感覚神経科学における長年の疑問は、どのような刺激がニューロンの発火を促すのかということである。効果的な刺激の特徴付けは、従来、直感、先行研究からの洞察、運の組み合わせに基づいて行われてきました。XDream (EXtending DeepDream with real-time evolution for activation maximization)と呼ばれる新しい手法は、生成的ニューラルネットワークと遺伝的アルゴリズムをクローズドループで組み合わせて、マカクの視覚野のニューロンに強い刺激を作り出すものである。ここではXDreamの性能を網羅的かつ体系的に評価しています。ニューロンのインシリコモデルとしてConvNetユニットを使用することで、生物学的ニューロンでは不可能な実験を可能にしています。この手法がブルートフォース探索と比較してどうなのか、また、異なるニューロンや処理段階への一般化がどうなのかを評価しました。また、デザインとパラメータの選択についても検討しました。XDreamは、ビジュアル・ユニットに関する予備知識がなくても、ビジュアル・ユニットの優先的な特徴を効率的に見つけることができます。XDreamは、異なるレイヤー、アーキテクチャ、発達レジームに外挿し、ブルートフォース探索よりも優れた性能を発揮し、100万枚以上の画像を網羅的にサンプリングするよりも優れた性能を発揮することがあります。さらに、XDreamは複数の画像生成器、最適化アルゴリズム、ハイパーパラメータの選択にもロバストであり、局所的に最適に近いパフォーマンスを発揮します。最後に、問題に応じたパラメータのチューニングには大きなメリットはありませんでした。これらの結果は、XDreamを用いて生物学的製剤の神経コーディングを調査する際の期待値を確立し、実用的な推奨事項を提供しています。全体的に見て、XDreamは広大で多様な刺激空間を用いてニューロンのチューニングの好みを明らかにするための効率的で一般的、かつロバストなアルゴリズムです。XDreamはPythonで実装されており、MITライセンスでリリースされており、Linux、Windows、MacOSで動作します。
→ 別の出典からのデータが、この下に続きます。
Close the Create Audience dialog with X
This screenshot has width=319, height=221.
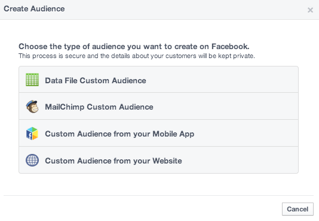[310, 10]
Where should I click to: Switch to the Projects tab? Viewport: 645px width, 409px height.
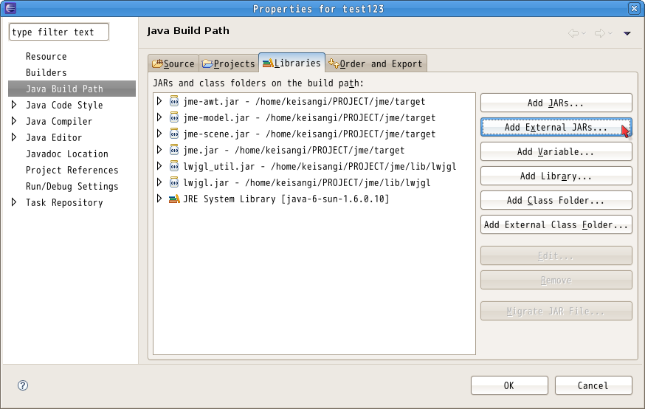click(228, 63)
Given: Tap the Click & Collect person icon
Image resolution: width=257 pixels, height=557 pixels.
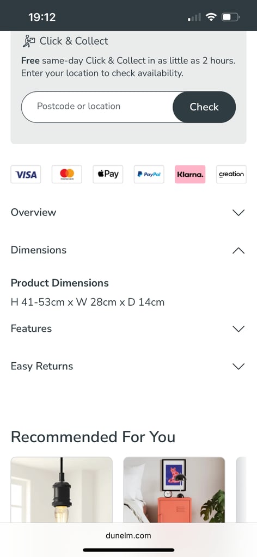Looking at the screenshot, I should coord(29,41).
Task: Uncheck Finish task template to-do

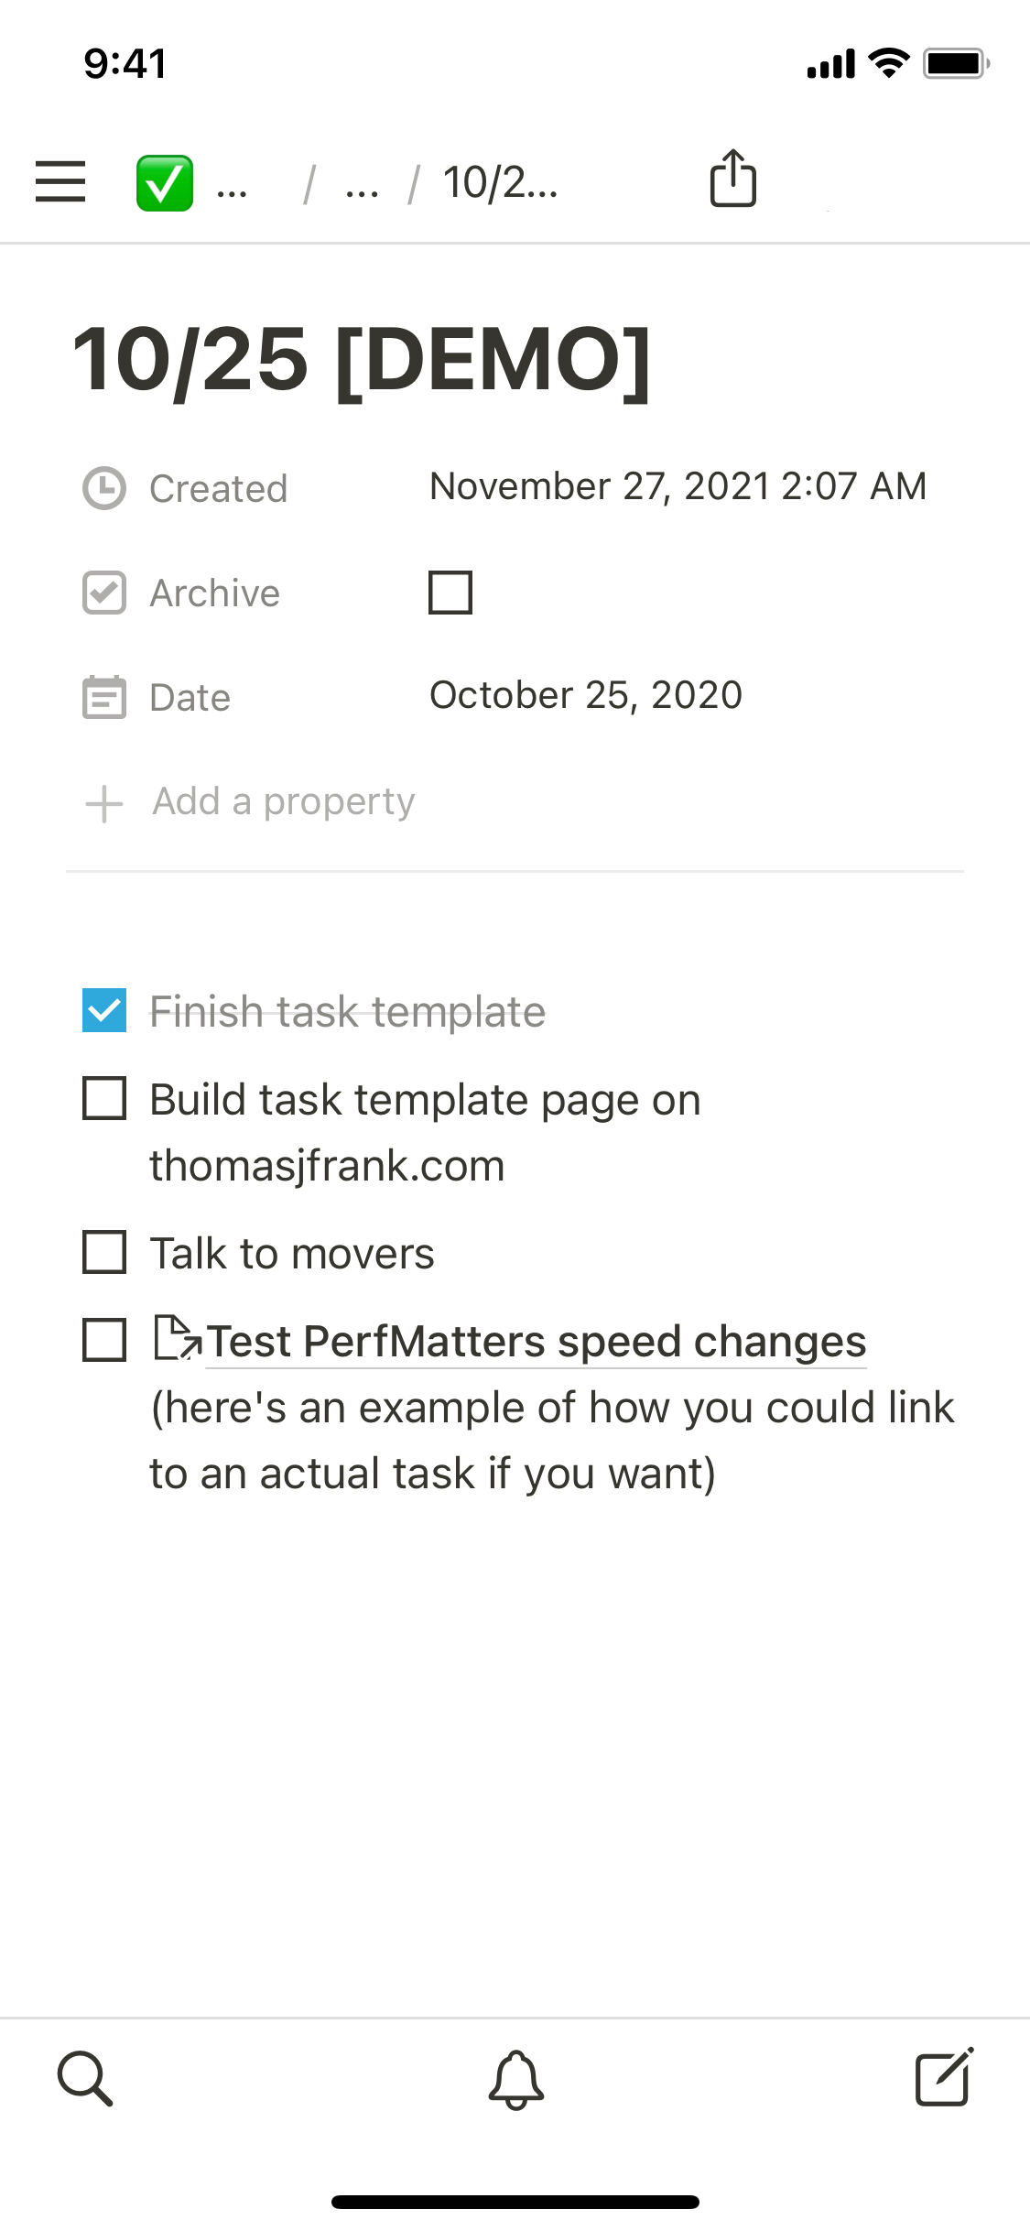Action: (x=104, y=1010)
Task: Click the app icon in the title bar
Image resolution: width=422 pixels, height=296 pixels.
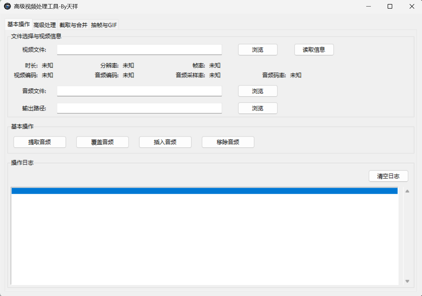Action: [7, 6]
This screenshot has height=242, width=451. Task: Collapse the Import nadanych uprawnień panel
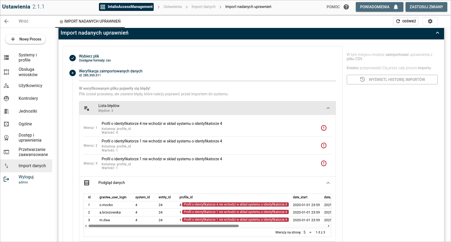pos(437,33)
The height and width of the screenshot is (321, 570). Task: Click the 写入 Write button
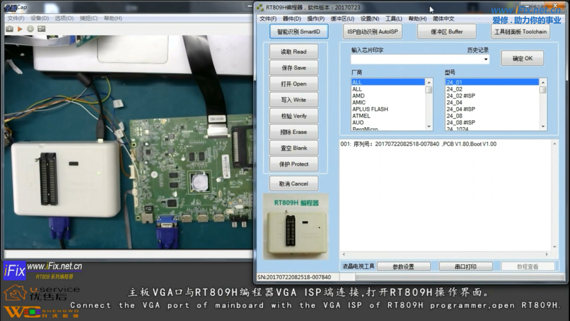coord(293,100)
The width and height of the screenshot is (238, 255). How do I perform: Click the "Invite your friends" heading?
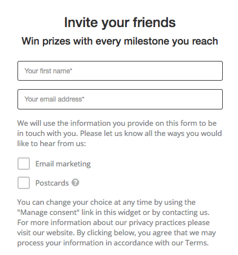click(120, 23)

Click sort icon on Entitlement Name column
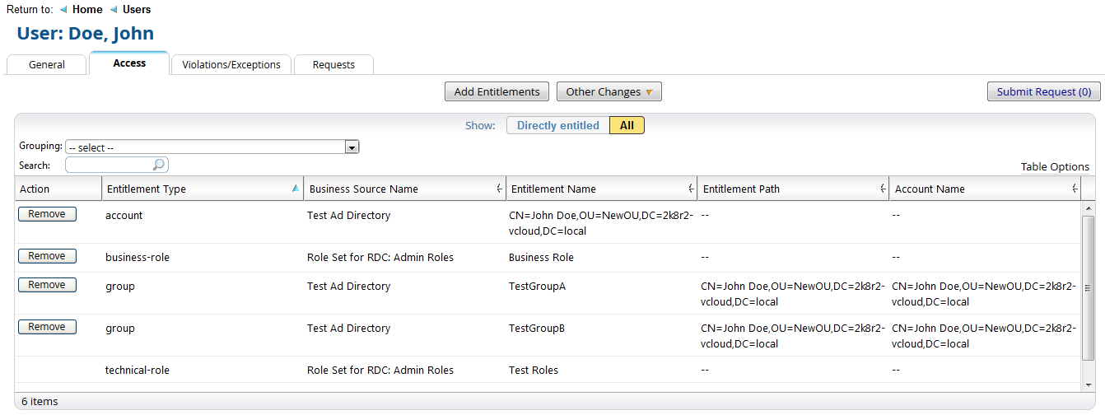[690, 189]
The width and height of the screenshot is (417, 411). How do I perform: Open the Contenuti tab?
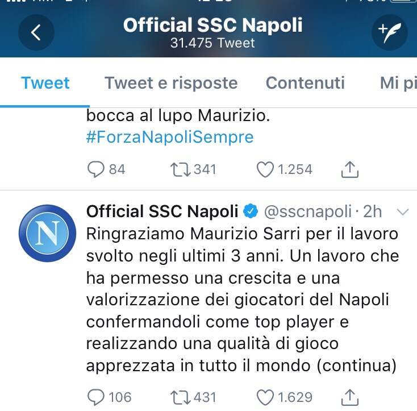coord(305,83)
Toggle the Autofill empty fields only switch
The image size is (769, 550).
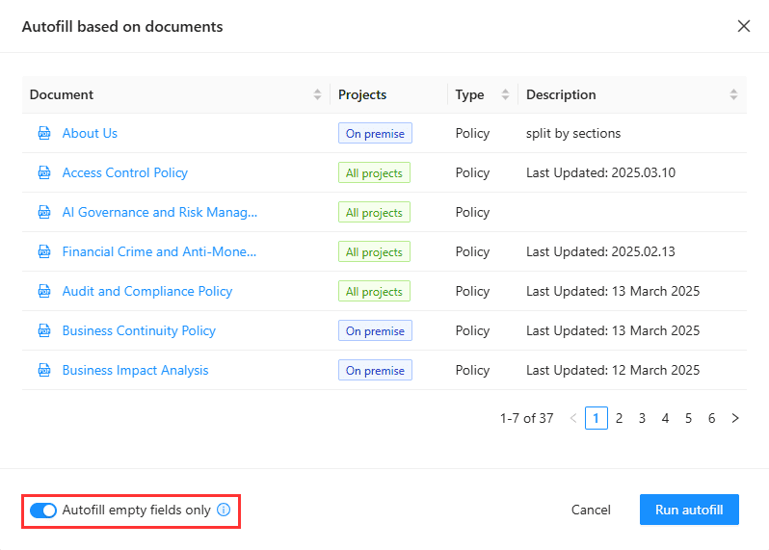point(43,511)
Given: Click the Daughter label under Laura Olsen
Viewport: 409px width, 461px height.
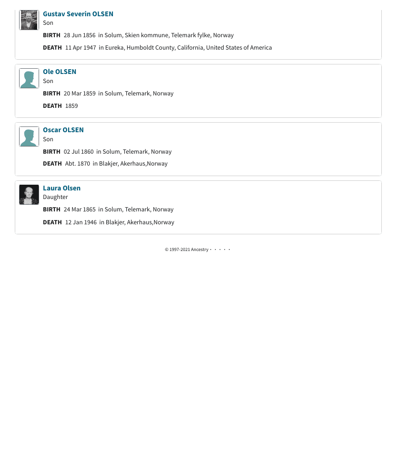Looking at the screenshot, I should (x=55, y=197).
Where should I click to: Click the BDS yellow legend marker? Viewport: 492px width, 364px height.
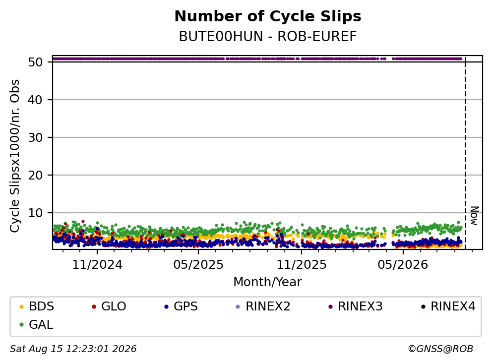[22, 306]
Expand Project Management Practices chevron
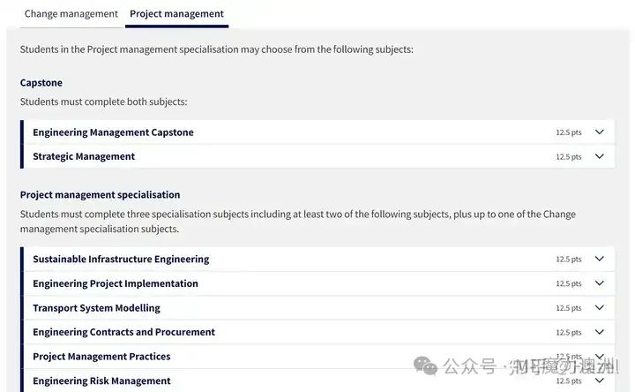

A longstanding question in sensory neuroscience is what types of stimuli drive neurons to fire. The characterization of effective stimuli has traditionally been based on a combination of intuition, insights from previous studies, and luck. A new method termed XDream (EXtending DeepDream with real-time evolution for activation maximization) combined a generative neural network and a genetic algorithm in a closed loop to create strong stimuli for neurons in the macaque visual cortex. Here we extensively and systematically evaluate the performance of XDream. We use ConvNet units as in silico models of neurons, enabling experiments that would be prohibitive with biological neurons. We evaluated how the method compares to brute-force search, and how well the method generalizes to different neurons and processing stages. We also explored design and parameter choices. XDream can efficiently find preferred features for visual units without any prior knowledge about them. XDream extrapolates to different layers, architectures, and developmental regimes, performing better than brute-force search, and often better than exhaustive sampling of >1 million images. Furthermore, XDream is robust to choices of multiple image generators, optimization algorithms, and hyperparameters, suggesting that its performance is locally near-optimal. Lastly, we found no significant advantage to problem-specific parameter tuning. These results establish expectations and provide practical recommendations for using XDream to investigate neural coding in biological preparations. Overall, XDream is an efficient, general, and robust algorithm for uncovering neuronal tuning preferences using a vast and diverse stimulus space. XDream is implemented in Python, released under the MIT License, and works on Linux, Windows, and MacOS.